**EXERCISE REQUIREMENTS**
a) In the opinion piece on fighting for Taiwan, which two military organizations did the writer join?
b) Write the next part of the opinion piece on fighting for Taiwan, picking up after its final sentence.

======== EXCERPTED TEXT

I Didn’t Join the Military to Fight for Taiwan
Posted by M. C. on September 22, 2022
When I joined the U.S. Marine Corps Reserves, and later the Idaho Army National Guard, I signed up to protect and defend the U.S. Constitution and our Bill of Rights—not Taipei.
by Dan McKnight
https://libertarianinstitute.org/articles/i-didnt-join-the-military-to-fight-for-taiwan/
Are you ready to go to war to “protect” a place, thousands of miles away from our nation, which we have no treaty alliance with and no overriding national interest?
I’m not talking about Ukraine, even though we continue to pump that country full of billions of dollars in weapons and supplies in a proxy war against Russia.
I’m talking about Taiwan, located off the coast of China in the Pacific Ocean.
Joe Biden just promised to defend it with the full military might of the United States.

================
======== DATA SHOWN

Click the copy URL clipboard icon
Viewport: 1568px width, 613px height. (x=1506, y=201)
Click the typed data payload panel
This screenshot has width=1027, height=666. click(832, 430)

================

**EXPECTED OUTPUTS**
a) The U.S. Marine Corps Reserves and, later, the Idaho Army National Guard.

b)
When I joined the U.S. Marine Corps Reserves, and later the Idaho Army National Guard, I signed up to protect and defend the U.S. Constitution and our Bill of Rights—not Taipei.
Here’s the story.
After the Chinese Civil War ended in 1949, and Chairman Mao consolidated the rule of the Communist Party in Beijing, a small collection of anti-communists flew the coop and established themselves on the island of Formosa, about 100 miles from the mainland.
That’s where they’ve been ever since, developing from a military dictatorship to a parliamentary democracy with two major parties. One wants closer integration with Beijing, the other wants full independence.
Both Taipei and Beijing claim to be the legitimate government of all of China.
In the 1970s, our government normalized relations with the Chinese mainland, and de-recognized the “Republic of China” in Taiwan, severing diplomatic relations and abrogating a defense pact.
For over 40 years since then our foreign policy has been guided by “strategic ambiguity.”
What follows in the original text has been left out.